[Input material — start]

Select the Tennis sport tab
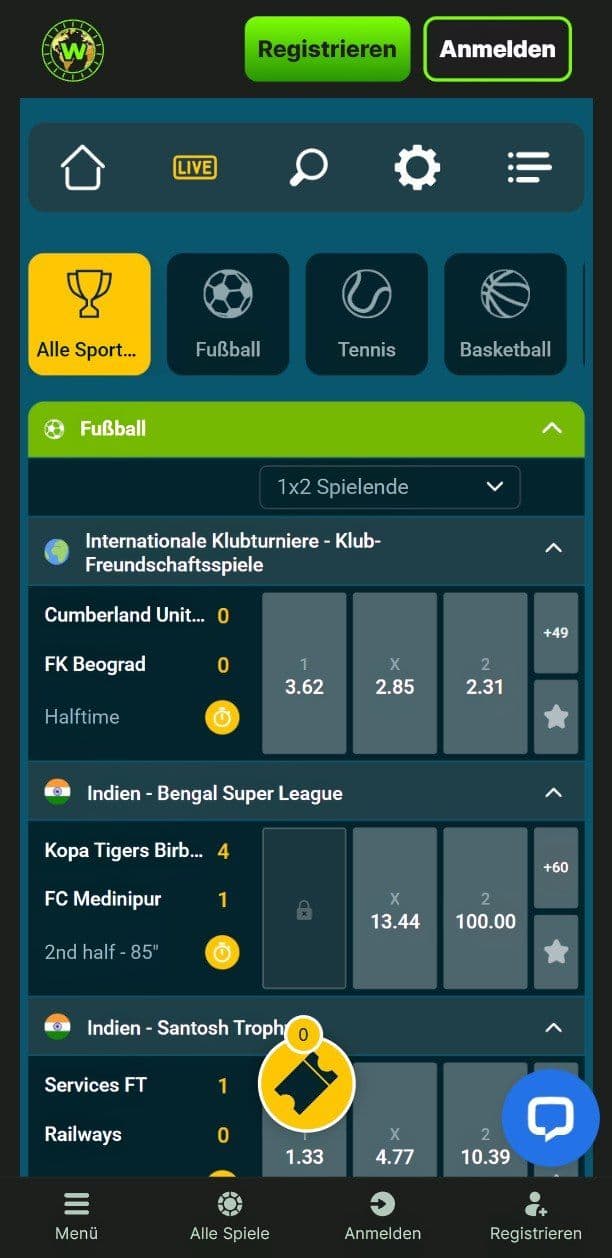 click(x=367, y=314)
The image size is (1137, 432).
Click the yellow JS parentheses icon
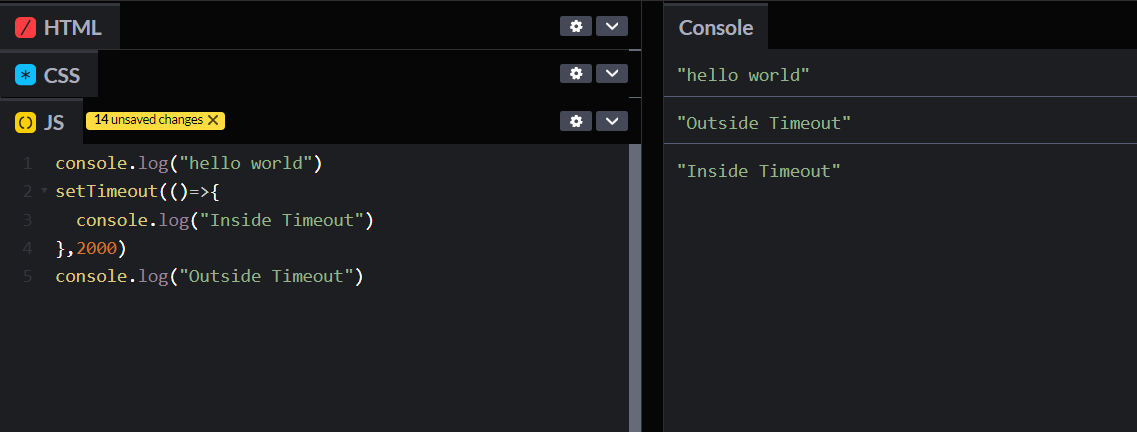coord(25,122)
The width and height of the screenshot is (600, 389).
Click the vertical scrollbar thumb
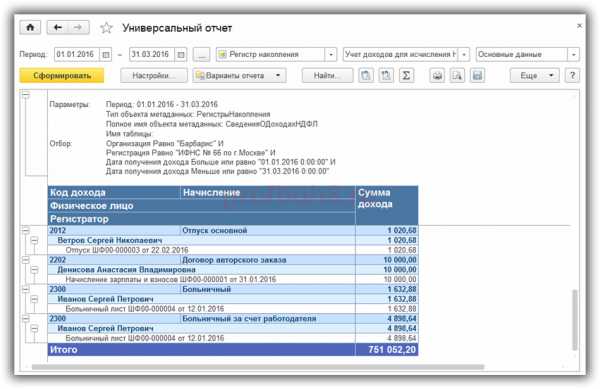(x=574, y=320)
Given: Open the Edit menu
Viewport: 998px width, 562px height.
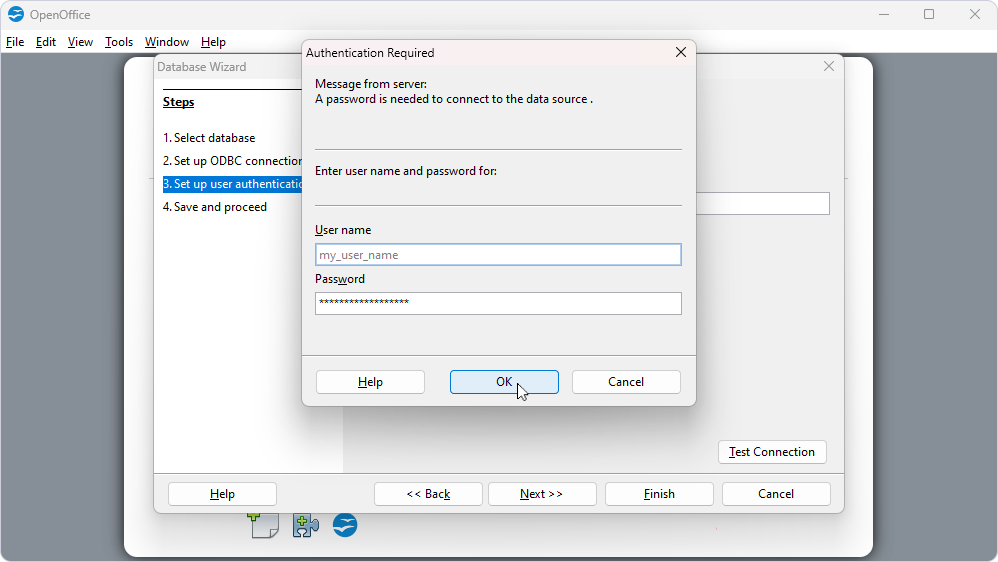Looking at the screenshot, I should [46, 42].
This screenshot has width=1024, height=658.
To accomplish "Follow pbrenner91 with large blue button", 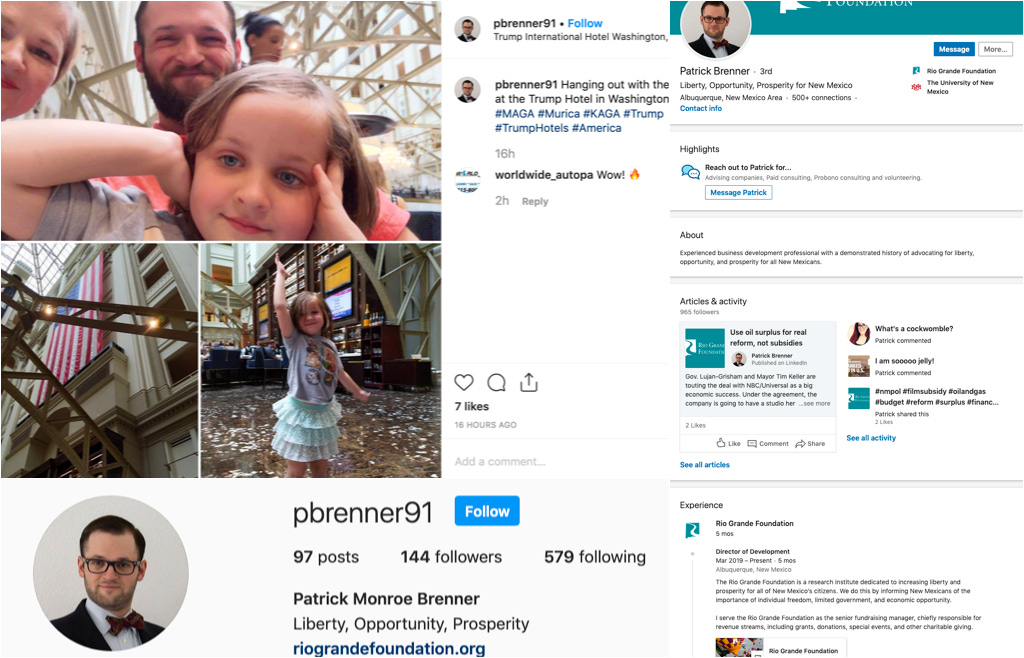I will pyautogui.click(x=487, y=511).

[Input material — finish]
[Input material — start]

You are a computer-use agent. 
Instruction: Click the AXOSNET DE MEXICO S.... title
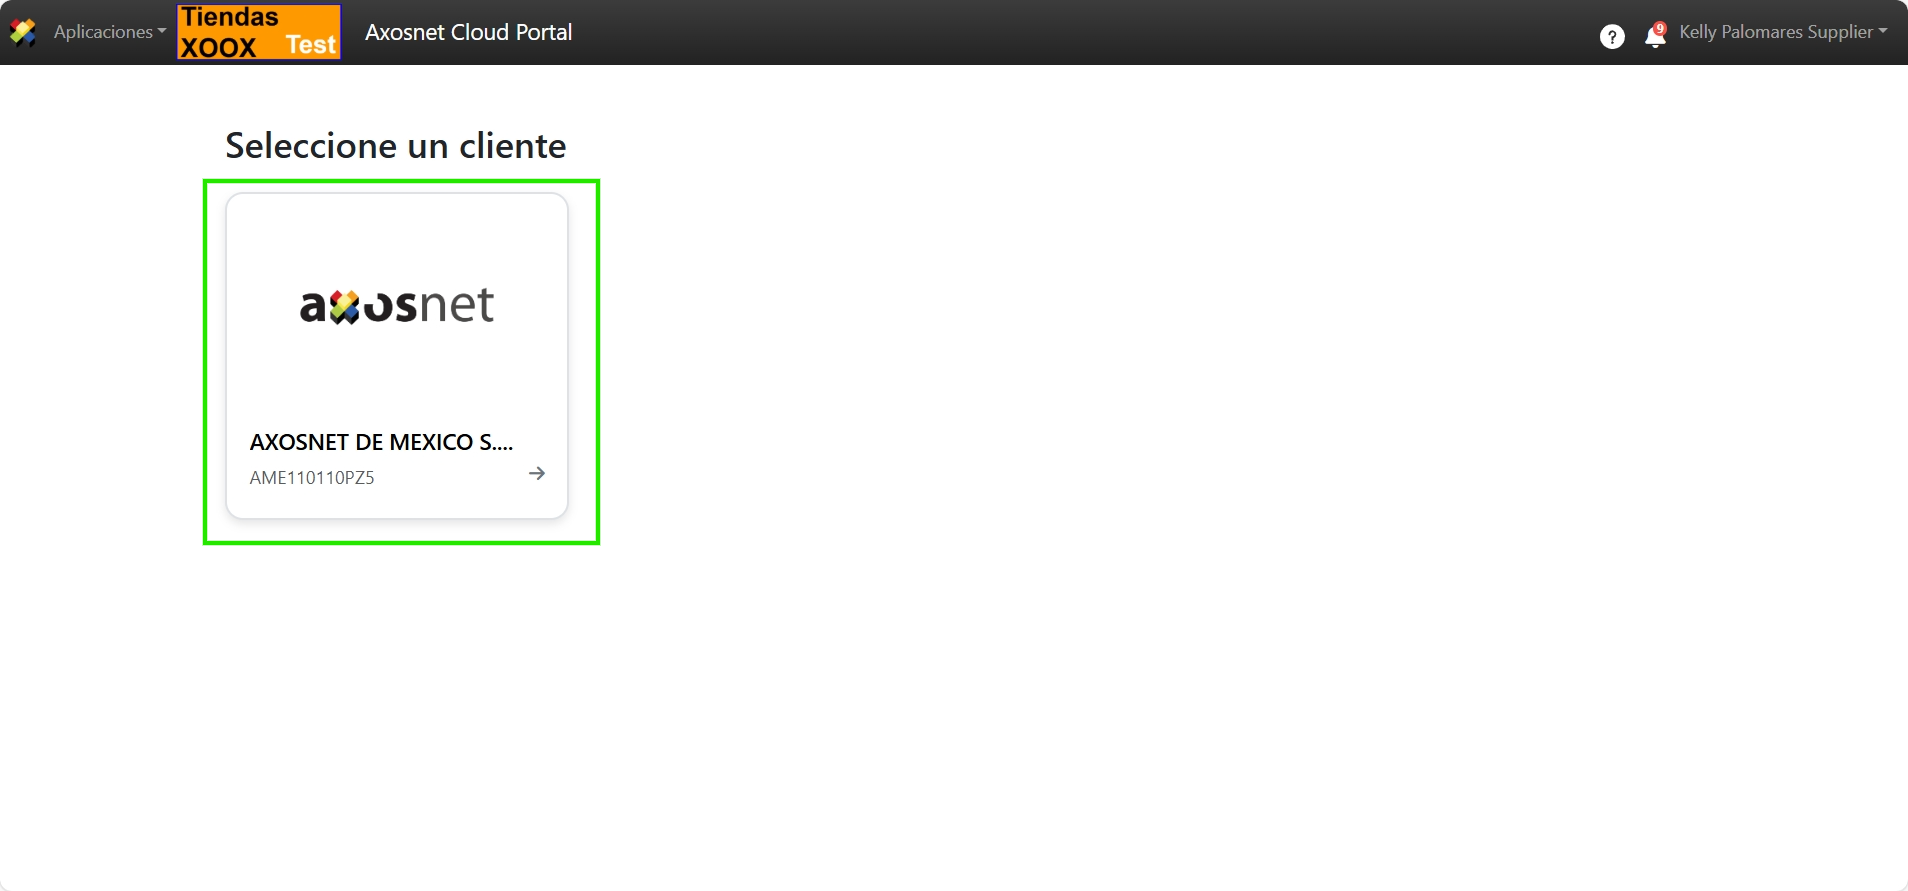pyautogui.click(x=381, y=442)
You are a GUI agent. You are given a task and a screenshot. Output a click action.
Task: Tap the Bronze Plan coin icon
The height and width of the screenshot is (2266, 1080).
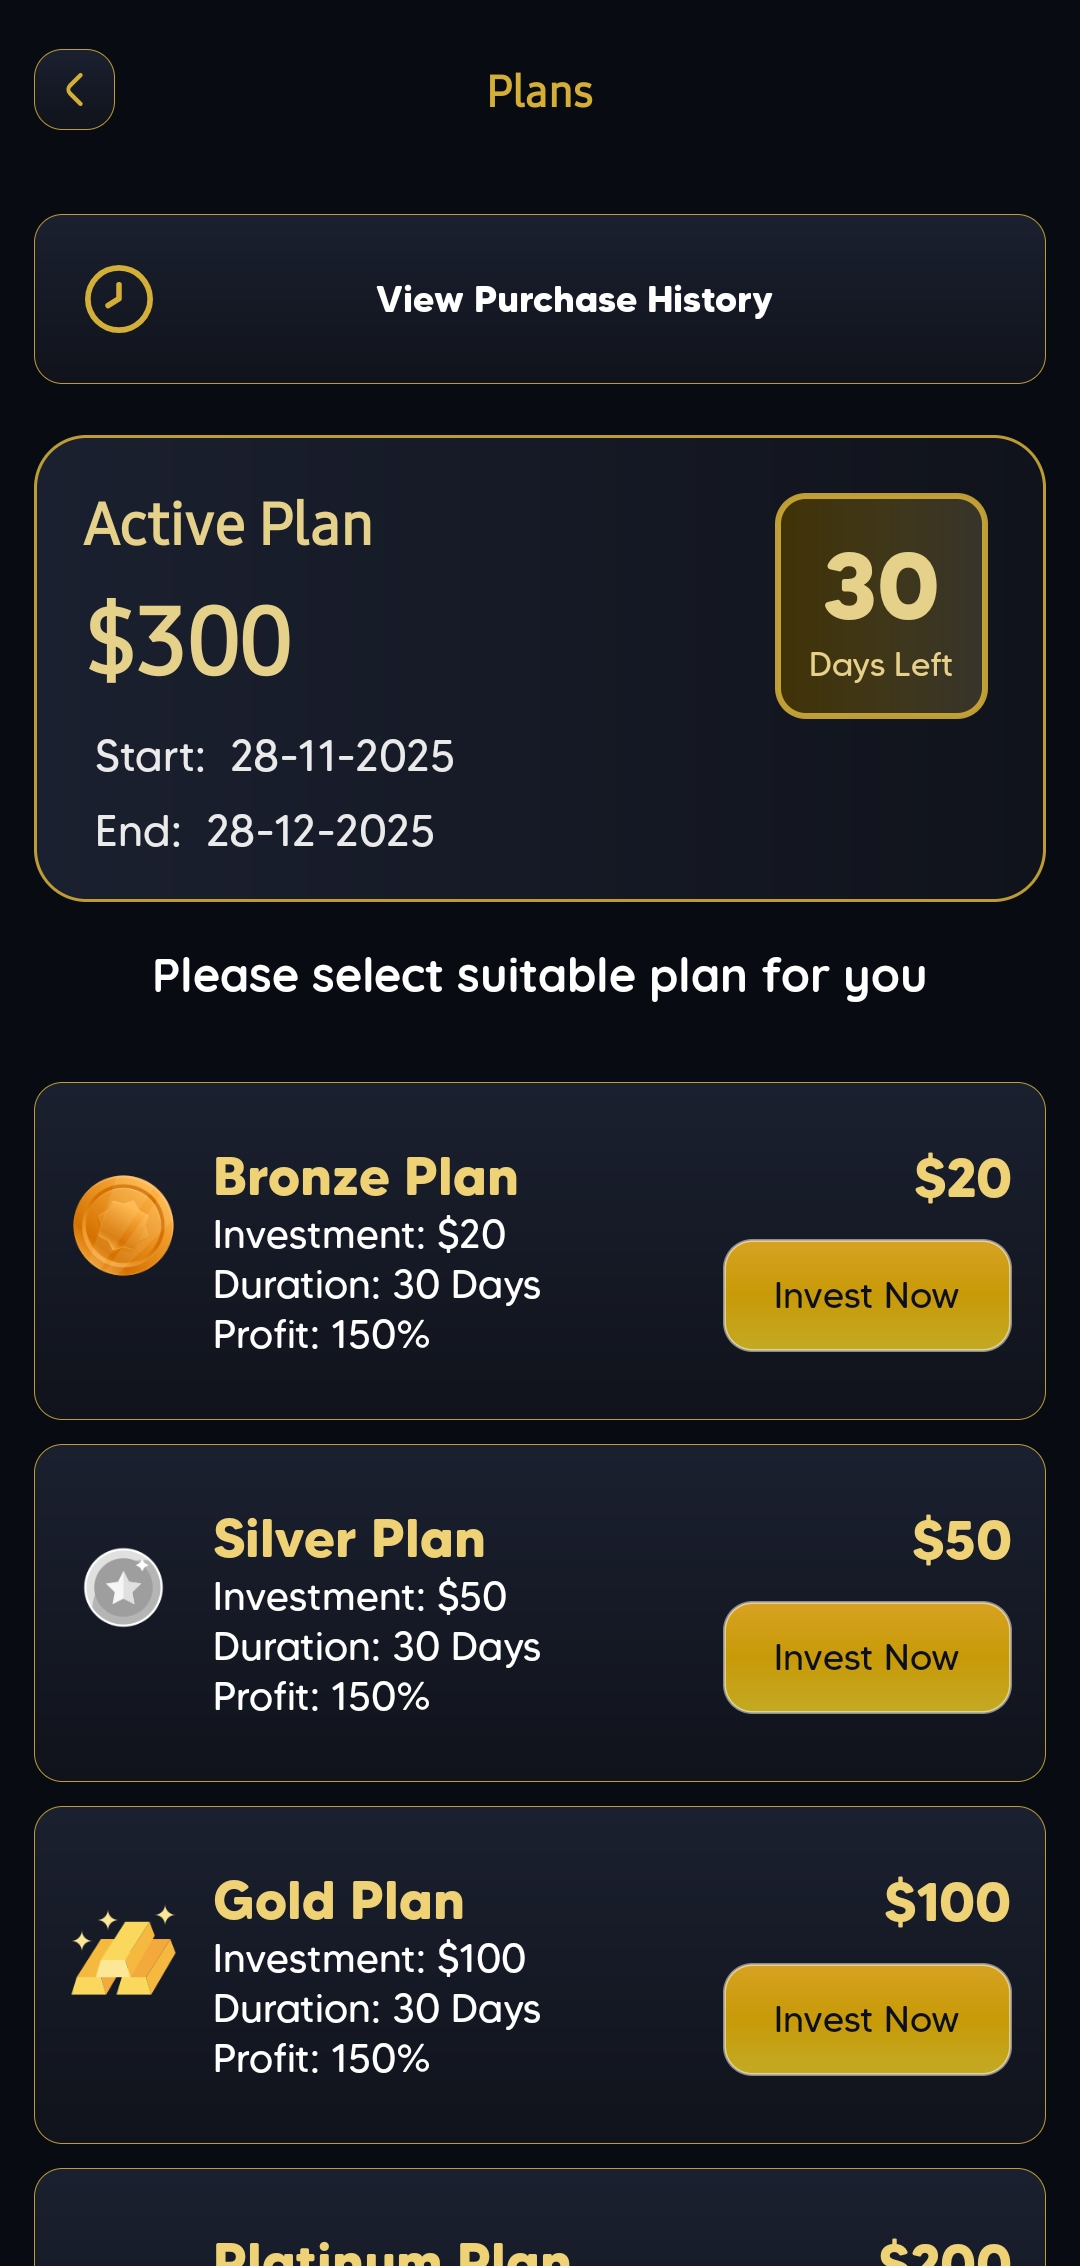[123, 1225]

[Input material — finish]
[Input material — start]

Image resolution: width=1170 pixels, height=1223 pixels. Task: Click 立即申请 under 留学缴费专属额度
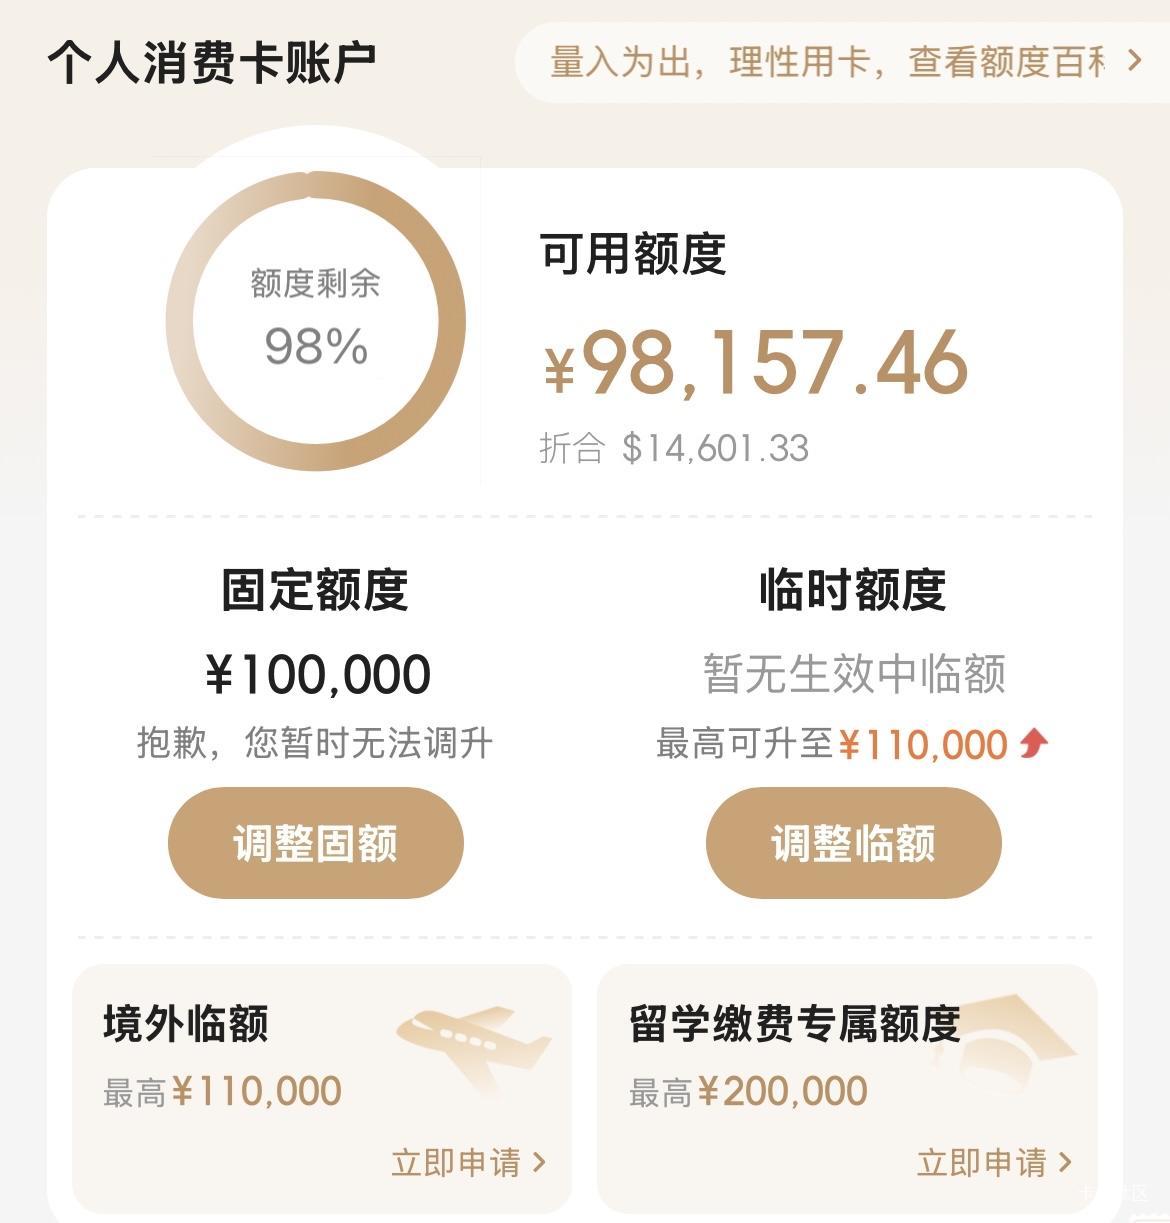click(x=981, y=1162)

[Input material — finish]

#### Task instructions:
In the listing above, find each line with the word "agent" and copy it out.

#### Answer to the exercise:
You are a computer-use agent. 
You are a GUI agent. You are given a task and a screenshot. Output a click action.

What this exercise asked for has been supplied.